Le dirigeant d'extrême droite, proche allié de Donald Trump, a semblé reprendre la rhétorique de l'administration Trump. "Les Colombiens d'abord, les Colombiens ensuite, les Colombiens en troisième, que ce soit clair pour tout le monde", a déclaré de la Espriella.
Le nouveau président colombien, Abelardo de la Espriella, a annoncé une offensive contre des milliers de migrants présents dans le pays sans titre de séjour.
Le président d'extrême droite a déclaré qu'il allait apporter des changements majeurs à la politique migratoire du pays, des mesures qui, selon lui, permettront de réduire la criminalité et de s'attaquer aux groupes criminels.
"Je n'accepterai aucun immigré en situation irrégulière, peu importe son origine", a déclaré De la Espriella dans une vidéo diffusée dimanche soir sur X, alors qu'il présidait une réunion de sécurité à Barranquilla.
"L'ordre donné aux services de l'immigration est clair : en priorité, ceux qui commettent des délits, puis ceux qui n'ont pas régularisé leur situation et qui devront être expulsés en temps voulu", a-t-il ajouté.
Lors de la réunion de dimanche, le nouveau président a semblé reprendre la rhétorique "America first" du président américain Donald Trump, auquel il est étroitement aligné.
"Les Colombiens d'abord, les Colombiens ensuite, les Colombiens encore, que ce soit bien clair pour tout le monde", a déclaré De la Espriella.

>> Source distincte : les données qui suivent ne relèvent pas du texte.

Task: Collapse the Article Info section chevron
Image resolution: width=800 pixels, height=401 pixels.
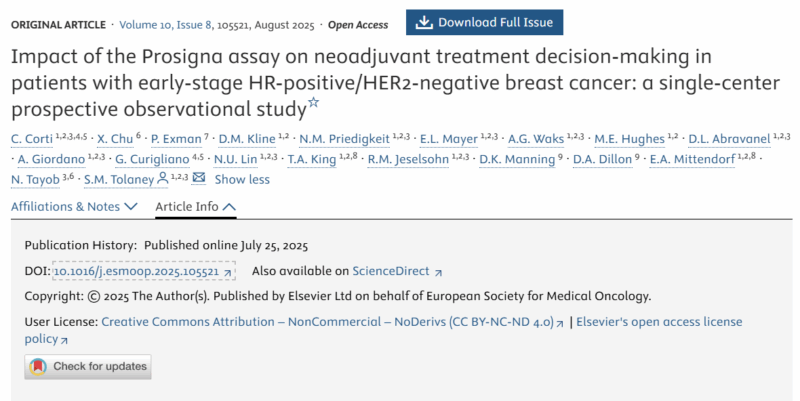Action: (230, 207)
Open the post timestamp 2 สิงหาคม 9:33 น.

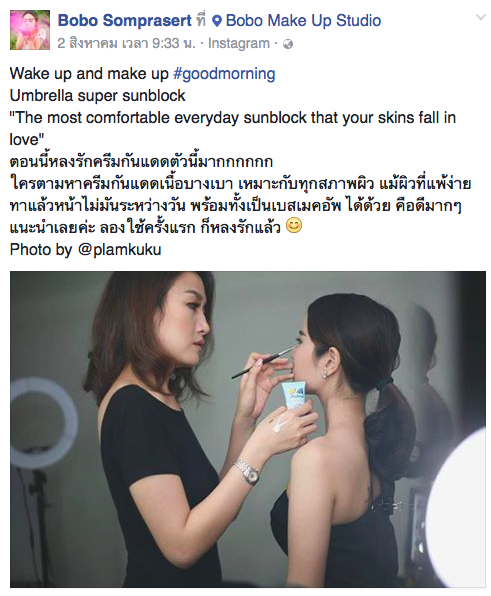coord(126,43)
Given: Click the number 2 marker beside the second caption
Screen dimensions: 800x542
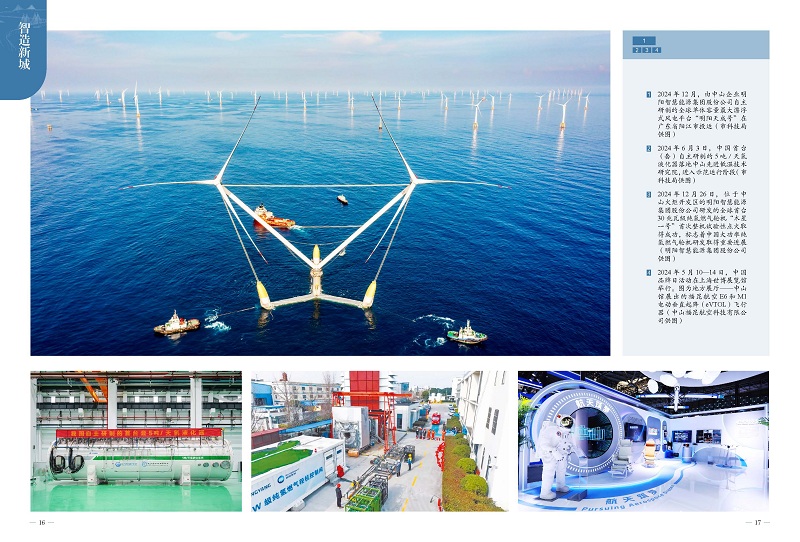Looking at the screenshot, I should click(x=648, y=148).
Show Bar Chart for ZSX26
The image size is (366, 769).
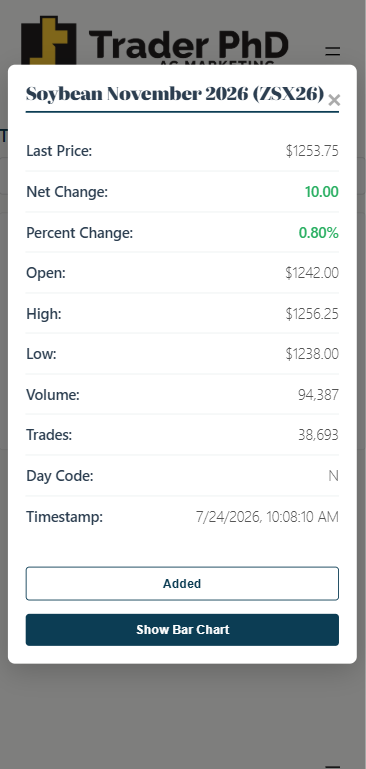point(182,630)
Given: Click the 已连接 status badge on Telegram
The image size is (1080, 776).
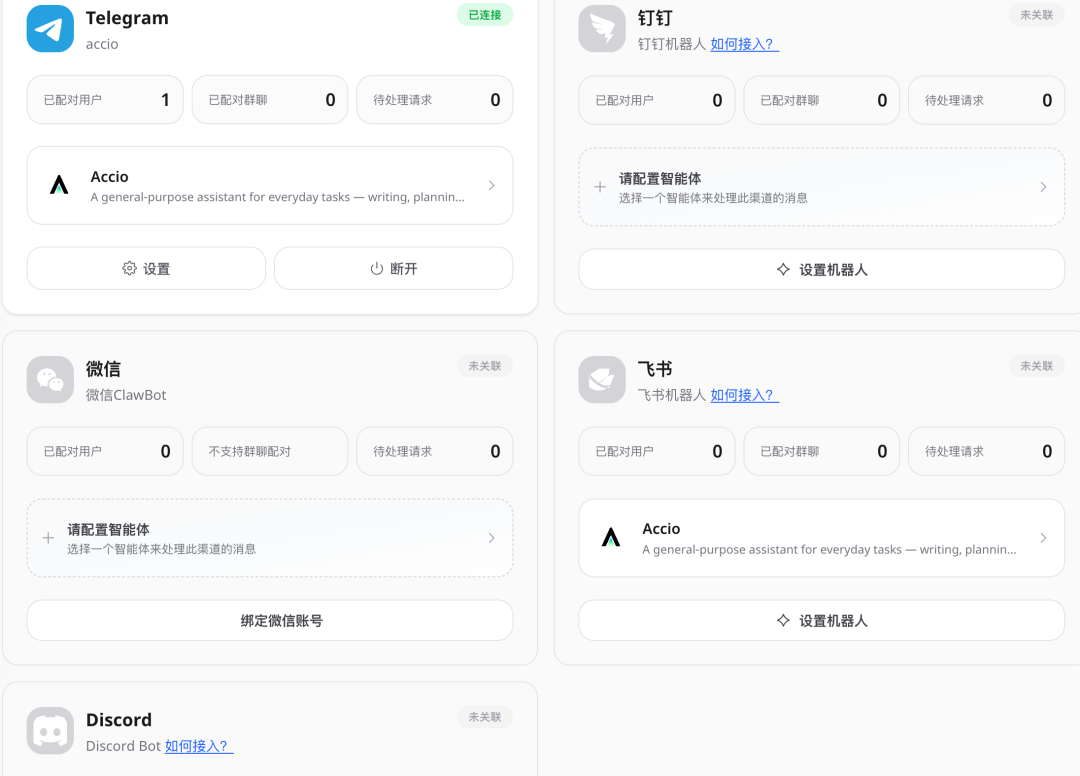Looking at the screenshot, I should click(484, 15).
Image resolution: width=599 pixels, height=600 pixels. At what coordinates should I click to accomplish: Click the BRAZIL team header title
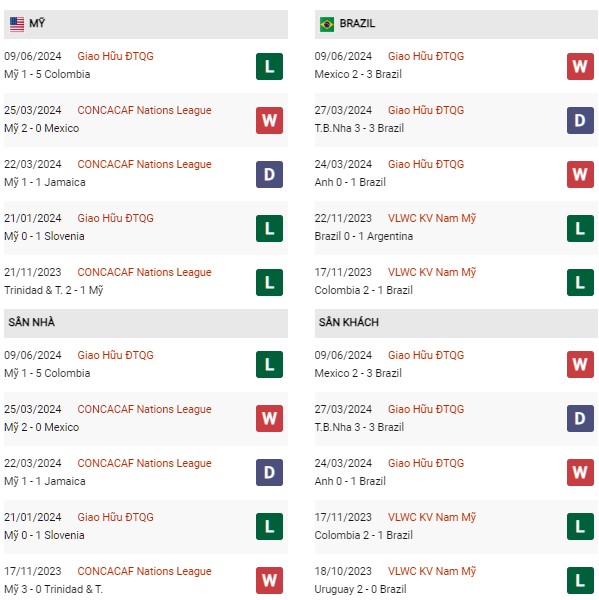click(x=357, y=24)
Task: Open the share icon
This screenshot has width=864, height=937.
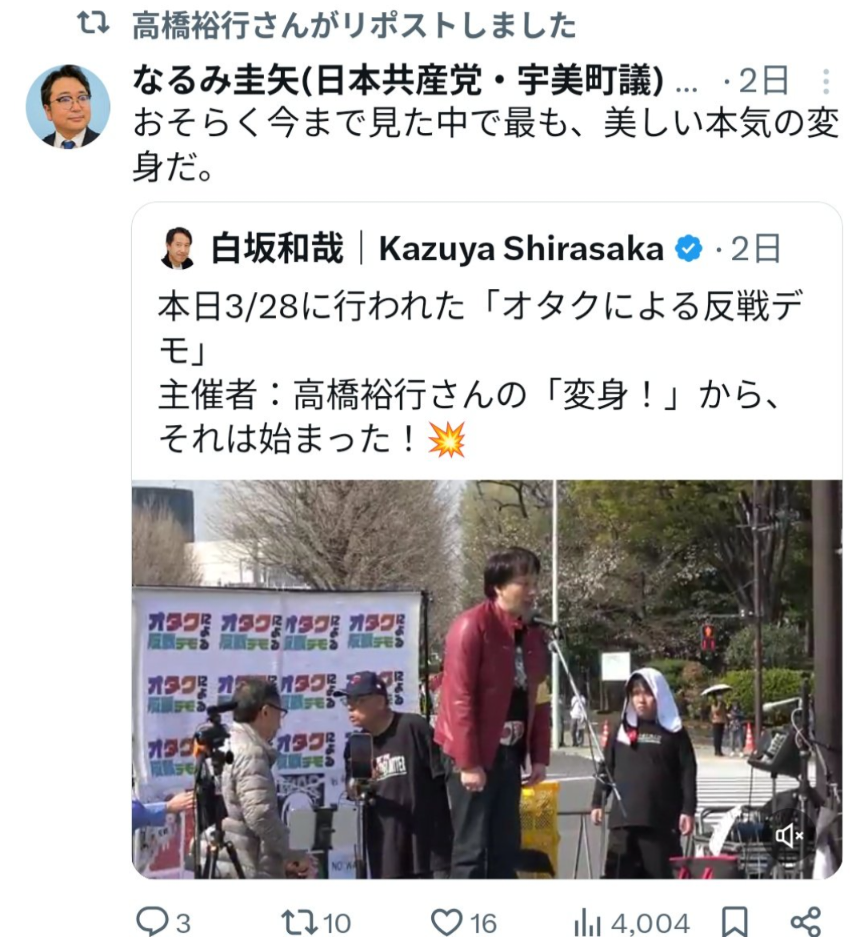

Le président colombien a indiqué que les procédures d'expulsion commenceraient cette semaine sur ordre présidentiel.
Ce durcissement touchera principalement les Vénézuéliens qui, au cours de la dernière décennie, ont fui le régime répressif et la crise économique de leur pays. Au total, près d'un cinquième de la population vénézuélienne a quitté le pays sur cette période.
La Colombie accueille une importante diaspora vénézuélienne. Selon les Nations unies, quelque 2,8 millions de Vénézuéliens vivaient en Colombie en août, dont plus de 527 000 en situation irrégulière.
La décision de De la Espriella marque un net changement par rapport à l'approche précédente de la Colombie en matière de migration. Le pays s'efforçait depuis longtemps d'accueillir et de protéger les migrants vénézuéliens, en leur offrant une voie vers la résidence permanente.
Pas plus tard qu'en juillet, le service national colombien de l'immigration indiquait avoir accordé des permis de séjour temporaires à environ 2,3 millions de Vénézuéliens en situation irrégulière dans le pays.
Cette mesure visait à aider les migrants et les réfugiés à obtenir un statut légal, tout en facilitant l'accès aux soins de santé et à un emploi déclaré. Elle s'inscrivait dans un dispositif mis en place en 2021 par le président de l'époque, Iván Duque, au plus fort de la crise migratoire vénézuélienne.
"Nous comprenons que le président veuille protéger les Colombiens", déclare Ana Karina García, directrice de Juntos Se Puede, une organisation qui vient en aide aux migrants vénézuéliens en Colombie. "Mais il n'est pas nécessaire de les protéger des migrants. Il a été démontré que les étrangers ne commettent pas davantage de crimes".